The remaining solution was evaporated to dryness and devoted to Fe chemical purification prior to isotope analysis. Iron was isolated by ion-exchange chromatography as described in details in previous study (27). Briefly, the dried residue was taken up in HCl 6N and evaporated to dryness twice to guarantee total removal of remaining nitrate from the digestion procedure. Iron was then fixed on AG1-X8 anionic resin in HCl 6N media with traces of H₂O₂ in which the matrix elements pass through the column and are discarded. The elution of Fe was achieved by diluted HNO₃ 0.5N and the total isolation procedure was repeated twice. Iron isotope compositions were measured using a Neptune Plus multi-collector inductively coupled plasma mass spectrometer (MC-ICPMS, Thermo Scientific) in medium mass resolution mode at ENS de Lyon. Iron solutions were diluted to 0.9 mg/L and doped with Ni at the same concentration to monitor and correct for instrumental mass fractionation. The instrument settings and analytical conditions are described in previous work (27). All the Fe isotope compositions are given in the delta annotation (expressed in ‰) and reported relative to the international isotopic standard NIST IRMM-014 with the following formula:

$\begin{array}{l}{\delta }^{56/54}F{e}_{IRMM14}=\left[\frac{\left(\frac{{}^{56}Fe}{{}^{54}Fe}\right)sample}{\left(\frac{{}^{56}Fe}{{}^{54}Fe}\right)std}-1\right]\end{array}$

And will be hereafter abbreviated δ⁵⁶Fe.

Plasma Iron Concentration and Transferrin Saturation

Plasma Fe concentration and unsaturated iron-binding capacity (UIBC) were measured on Cobas 8,000 analyzer (Roche), by colorimetric method using the kits Iron Gen.2–750 tests (Roche) and Unsaturated Iron-Binding Capacity−100 tests (Roche), respectively. Plasma transferrin saturation (%) was then calculated as [Fe / (Fe + UIBC)] ^* 100.

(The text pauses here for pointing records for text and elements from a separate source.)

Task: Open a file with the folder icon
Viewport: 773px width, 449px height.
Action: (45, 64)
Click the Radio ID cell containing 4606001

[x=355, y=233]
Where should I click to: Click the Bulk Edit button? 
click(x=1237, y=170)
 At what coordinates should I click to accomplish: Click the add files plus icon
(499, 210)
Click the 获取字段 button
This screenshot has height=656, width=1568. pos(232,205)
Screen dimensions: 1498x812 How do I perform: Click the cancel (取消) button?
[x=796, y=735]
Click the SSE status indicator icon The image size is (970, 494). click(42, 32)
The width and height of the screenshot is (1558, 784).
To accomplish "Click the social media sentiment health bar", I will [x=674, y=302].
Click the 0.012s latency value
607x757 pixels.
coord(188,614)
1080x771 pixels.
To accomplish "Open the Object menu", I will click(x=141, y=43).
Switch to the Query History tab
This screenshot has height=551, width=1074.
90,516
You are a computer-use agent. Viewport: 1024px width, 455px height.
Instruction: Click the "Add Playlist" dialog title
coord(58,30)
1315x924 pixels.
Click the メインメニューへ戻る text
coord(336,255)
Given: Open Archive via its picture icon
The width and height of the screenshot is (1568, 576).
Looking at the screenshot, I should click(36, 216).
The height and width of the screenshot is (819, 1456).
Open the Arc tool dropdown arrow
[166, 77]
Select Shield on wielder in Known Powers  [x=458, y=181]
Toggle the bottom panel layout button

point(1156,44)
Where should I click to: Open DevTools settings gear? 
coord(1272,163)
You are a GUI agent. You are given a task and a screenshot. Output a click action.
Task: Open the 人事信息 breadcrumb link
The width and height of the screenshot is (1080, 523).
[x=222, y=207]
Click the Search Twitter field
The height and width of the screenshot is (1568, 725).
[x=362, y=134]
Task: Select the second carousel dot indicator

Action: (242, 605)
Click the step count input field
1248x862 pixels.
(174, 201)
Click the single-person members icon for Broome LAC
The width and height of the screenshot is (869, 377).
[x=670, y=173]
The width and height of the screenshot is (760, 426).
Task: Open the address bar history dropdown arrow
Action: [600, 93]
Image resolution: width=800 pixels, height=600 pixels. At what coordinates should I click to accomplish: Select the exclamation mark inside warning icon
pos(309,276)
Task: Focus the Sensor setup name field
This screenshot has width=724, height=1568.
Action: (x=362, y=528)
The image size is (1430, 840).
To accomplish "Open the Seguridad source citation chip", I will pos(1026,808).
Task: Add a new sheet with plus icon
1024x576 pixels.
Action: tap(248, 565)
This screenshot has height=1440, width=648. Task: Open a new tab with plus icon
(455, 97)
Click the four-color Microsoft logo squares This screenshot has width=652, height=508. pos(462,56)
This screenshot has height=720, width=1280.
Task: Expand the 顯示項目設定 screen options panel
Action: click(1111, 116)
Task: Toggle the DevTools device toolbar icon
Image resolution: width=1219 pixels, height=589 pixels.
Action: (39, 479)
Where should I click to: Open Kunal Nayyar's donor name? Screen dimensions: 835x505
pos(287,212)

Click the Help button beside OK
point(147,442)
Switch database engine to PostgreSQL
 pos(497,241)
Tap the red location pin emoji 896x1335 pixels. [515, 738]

Expression of Hepatic Hepcidin

The expression level of hepcidin 1 mRNA transcripts was determined in the liver of WT and Hfe^−/− mice by real time quantitative polymerase chain reaction (RT-PCR). Total liver RNAs were isolated using the Nucleospin 8 RNA (Macherey-Nagel). The mRNAs were reverse transcribed with the M-MLV reverse transcriptase (Promega). The following primers were used to amplify hepcidin 1 (forward: 5′-TTCCCAGTGTGGTATCTGTTGC-3′ and reverse: 5′-GGTCAGGATGTGGCTCTAG GC-3′), and TBP (TATA-binding protein) (forward: 5′-AAACTCTGACCACTGCACCG-3′ and reverse: 5′-GTGTGGCAGGAGTGATAGGG-3′) as references. Real-time quantitative PCR assays were performed using the qPCR MasterMix Plus for SYBR Green I (Eurogentec) and the system StepOne Plus (Real-Time PCR System–Applied Biosystems). All results were analyzed by StepOne Software v2.1 (Applied Biosystems). For each cDNA sample, the difference between the threshold cycle for hepcidin 1 amplification and the threshold cycle for TBP was calculated (ΔCt). This enables normalization of the amount of target to the TBP endogenous reference. Values of gene expression were expressed relatively to the control group's mean value (ΔCt-M). M corresponds to the ΔCt mean in the control group (WT mice). Results were expressed as [2^{∧(−(ΔCt−M))}] ^* 100 in arbitrary unit (au).

Results

All the results are given in Supplementary Tables 1, 2. We first assess plasma and liver biochemical parameters which are shown in Figure 1. As expected, a significant increase of the Fe concentration in plasma (Figure 1A), and transferrin saturation (Figure 1B) is found in Hfe^−/− mice, compared to WT mice. Hepatic hepcidin mRNA level is lower in Hfe^−/− than in WT mice, although the difference does not reach the significance threshold (P-value = 0.093; Figure 1C).

FIGURE 1

Figure 1. Boxplots of the biological parameters commonly investigated in hereditary hemochromatosis disease measured in the Hfe^−/− mouse model and compared to the WT group. (A), Fe plasma concentration. (B), Transferrin Saturation. (C), Hepcidin Expression. The P-values of Wilcoxon test and associated significance (***P < 0.001, **P < 0.01, *P < 0.05) are given.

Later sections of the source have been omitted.